Leonard Ncube, Victoria Falls Reporter
THE Ministry of Primary and Secondary Education will soon begin consulting stakeholders to review the curriculum whose mandate expires this year.
The program was implemented in 2015 following the recommendations of the Nziramasanga Commission created in 1998 under the Presidential Commission of Inquiry on Education and Training (CIET).
The commission was chaired by Dr Caiphas Nziramasanga, a senior lecturer at the University of Zimbabwe.
Delivering a keynote address at the National Association of Primary School Principals (Naph) annual conference in Victoria Falls, Minister of Primary and Secondary Education, Dr Evelyne Ndlovu, said the United Nations had reported that Zimbabwe’s literacy levels had dropped from 95% to 93% since 2015 due to Covid-19 among other challenges.
She said the ministry is now doubling down on basic literacy and numeracy to alleviate this regression, especially for learners in disadvantaged schools.
“As you all know, our program has run its course, that is to say from 2015 to 2022 and it is now to be reviewed. In line with this, the ministry has interacted with all provinces to assess its implementation from 2015 to 2022. Soon, the ministry will involve all stakeholders in the country for their input,” Dr. Ndlovu said.
She said that school leaders have a role in mobilizing their schools and communities to participate in the review process.
“Your contribution will also be of the utmost importance since you are the people who implemented the program, so you know the positive aspects, towards its enrichment and where you think we should improve in the transformation of our education system” , said Dr.
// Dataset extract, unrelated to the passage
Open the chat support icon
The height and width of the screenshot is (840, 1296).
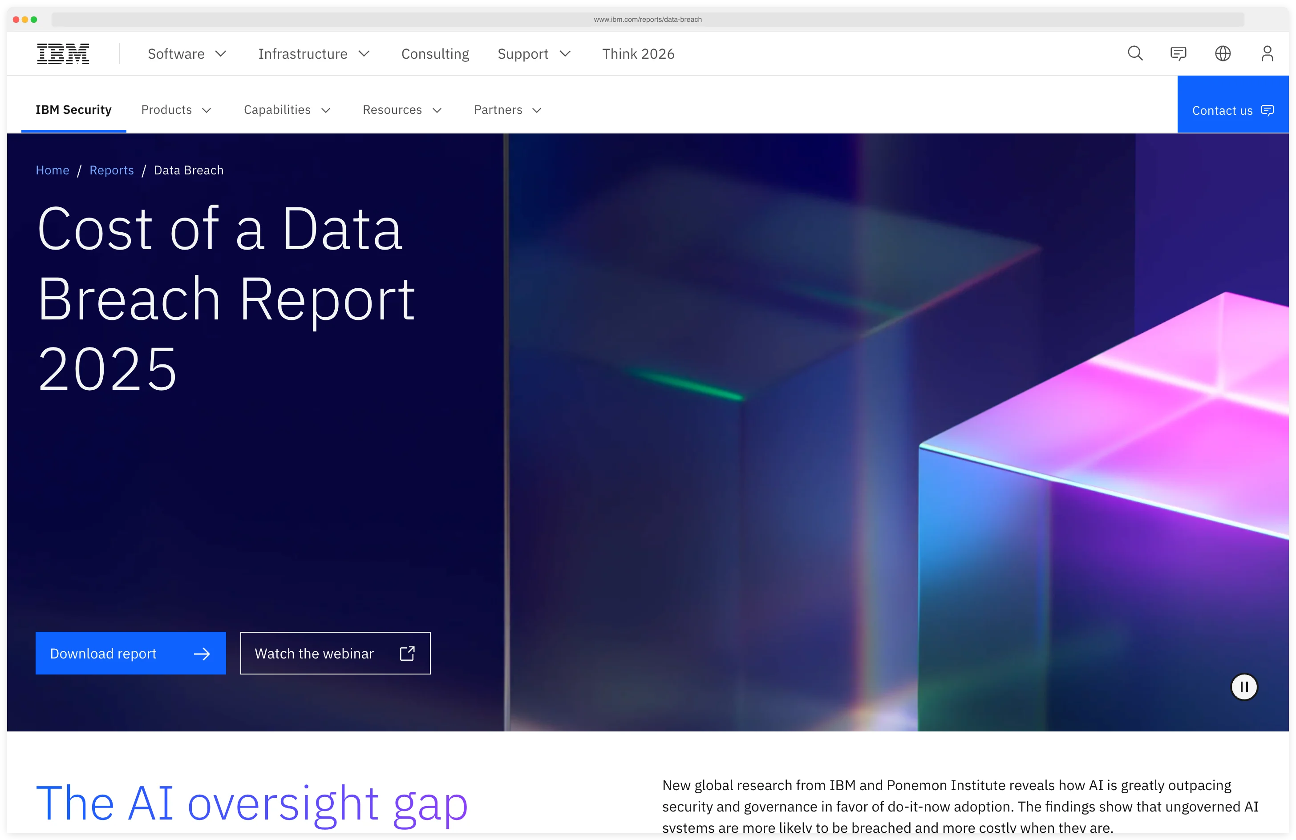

Ndlovu.
More than 1,200 school leaders attended the conference which started on Sunday and ended yesterday with the aim of sharing ideas and professional experiences under the theme: “Facing the future in the new normal”. .
This is the first physical meeting after the relaxation of health restrictions linked to Covid-19.
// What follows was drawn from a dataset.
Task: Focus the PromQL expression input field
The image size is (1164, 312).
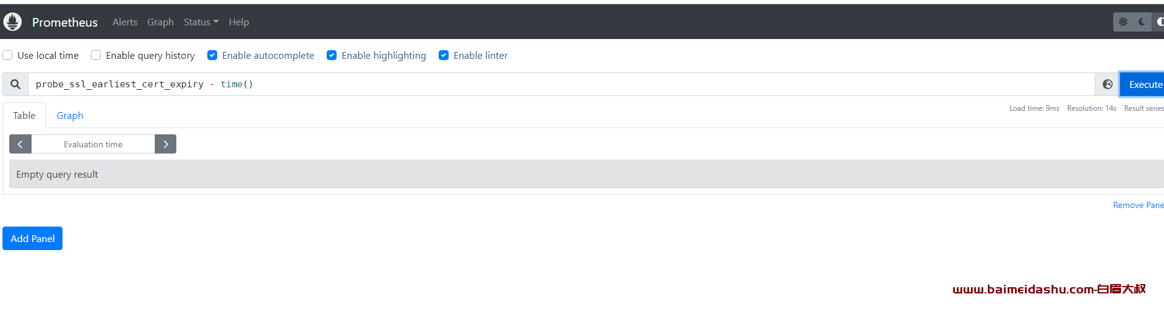Action: coord(561,84)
Dr Ndlovu said schools were among the institutions most affected by the pandemic as many cases were recorded.
She praised President Mnangagwa for successfully leading the nation through this episode and the schools for adhering to standard operating procedures, but cautioned against complacency as the pandemic lingers.
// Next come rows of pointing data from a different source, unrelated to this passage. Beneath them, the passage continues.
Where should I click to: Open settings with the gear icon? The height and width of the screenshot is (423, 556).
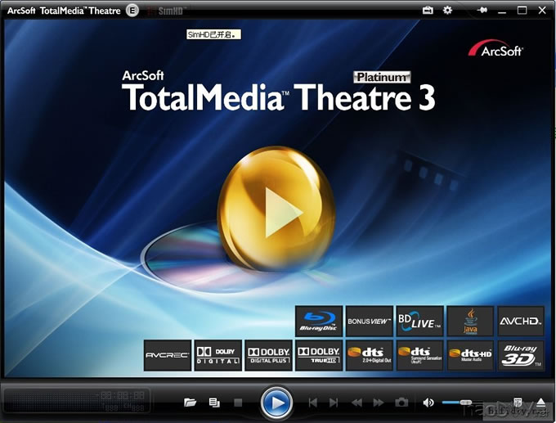click(447, 11)

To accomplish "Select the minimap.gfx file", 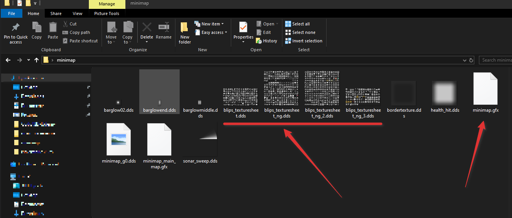I will click(x=485, y=93).
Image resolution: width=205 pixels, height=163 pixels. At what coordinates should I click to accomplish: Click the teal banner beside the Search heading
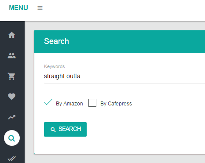coord(136,42)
The government has introduced open, distance and remedial learning strategies in schools to ensure continuity of learning.
Dr Ndlovu said there was a need to ensure that infants mastered the four Rs, literally taken from ‘Reading, Writing, Arithmetic and Literacy’ by his ministry as a deliberate system to improve learners’ literacy.
Dr Ndlovu reiterated the call for schools to adhere to established procedures when they intend to review tuition fees and levies.
This follows complaints from parents and stakeholders over the conduct of some schools which disregard the policy when reviewing tuition fees, bringing discredit and disrespect to the name of the ministry. .
Dr Ndlovu said education is a right and no child should be disadvantaged since the issue of school fees and levies is between the parent and the school.
She said no school is allowed to withhold a learner’s results for non-payment of fees.
No school should withdraw applicants’ results for any reason, Dr Ndlovu said.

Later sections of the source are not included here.